Así son estas patologías: graves, degenerativas, impredecibles. Y tan poco frecuentes que incluso su día conmemorativo es raro. El Día Mundial de las Enfermedades Raras se conmemora el 29 de febrero, una fecha que solo existe cada cuatro años. Cuando no hay año bisiesto, el 28 de febrero sale en auxilio.

Lo raro no es solo padecer una de estas enfermedades. Lo raro es saber que existen como categoría.

Muchas personas pasan años, y a veces décadas, recorriendo consultorios, acumulando diagnósticos erróneos, antes de ponerle nombre a lo que les ocurre. A ese trayecto se le llama la odisea diagnóstica. La falta de investigación, de datos y de formación específica de nuestros médicos convierte a los pacientes con enfermedades raras en un grupo especialmente vulnerable dentro de los sistemas de salud pública. Hoy se estima que existen entre 6.000 y 8.000 enfermedades raras, la mayoría de origen genético. En muchos casos no se conoce con exactitud la causa, y en la gran mayoría no existe una cura. Durante décadas, su baja prevalencia hizo que quedaran fuera de los grandes ensayos clínicos tradicionales. Investigar tratamientos para poblaciones de diez, cien o mil personas simplemente “no salía a cuenta”. Además, cada año se descubren entre 260 y 280 nuevas enfermedades genéticas raras, un desafío para  nuestros sistemas sanitarios.   

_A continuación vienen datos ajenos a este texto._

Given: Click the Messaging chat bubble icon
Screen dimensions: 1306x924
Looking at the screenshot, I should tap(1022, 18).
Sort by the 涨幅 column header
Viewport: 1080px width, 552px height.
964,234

Ahora, ese rezago histórico está empezando a cambiar. No porque las enfermedades raras sean ahora más frecuentes, sino porque las herramientas científicas están alcanzando un nivel de sofisticación que permite abordarlas de otra maneraPor ejemplo, se está usando la inteligencia artificial (IA), para acelerar diagnósticos, integrando información sobre síntomas clínicos, datos genéticos, imágenes médicas y textos científicos a una velocidad sin precedentes. La IA también permite procesar mucha información de laboratorio, detectando señales de enfermedades poco visibles para el ojo humano. DeepRare, por ejemplo, es una plataforma de apoyo al diagnóstico que busca reducir el tiempo necesario para identificar una enfermedad rara. Antes, el tiempo promedio de diagnóstico era de cinco años. Ahora, para muchas enfermedades raras, puede ser de algunas horas o días. 

La genómica avanzada, por otro lado, permite la secuenciación genética rápida y, con ello, detecta mutaciones que antes pasaban inadvertidas. Además de la genómica, la industria biotecnológica también está usando gemelos digitales —o sea, modelos computacionales que simulan la evolución de pacientes reales a partir de grandes volúmenes de datos clínicos— que permiten diseñar ensayos más eficientes, optimizar y acelerar protocolos. 

El cambio no es solo tecnológico. También es regulatorio. Las agencias de medicamentos europea y estadounidense están impulsando vías de aprobación menos engorrosas para tratamientos destinados a enfermedades raras y ultrarraras. Por ejemplo, flexibilizan los ensayos clínicos tradicionales y aceptan diseños alternativos con pocos pacientes e, incluso, terapias diseñadas para una sola persona.

Nada de esto elimina los sufrimientos cotidianos de quienes sufren de enfermedades raras. Pero cambia el horizonte para enfermedades que han sido, históricamente, sinónimo de abandono científico (y presupuestal). Hoy, gracias a las innovaciones tecnológicas, empiezan a ser un laboratorio extremo de innovación médica. 

No suceden muchas buenas cosas en el mundo últimamente. Pero siento que estas noticias sí merecen ser celebradas. Quizás con una buena melodía de piano.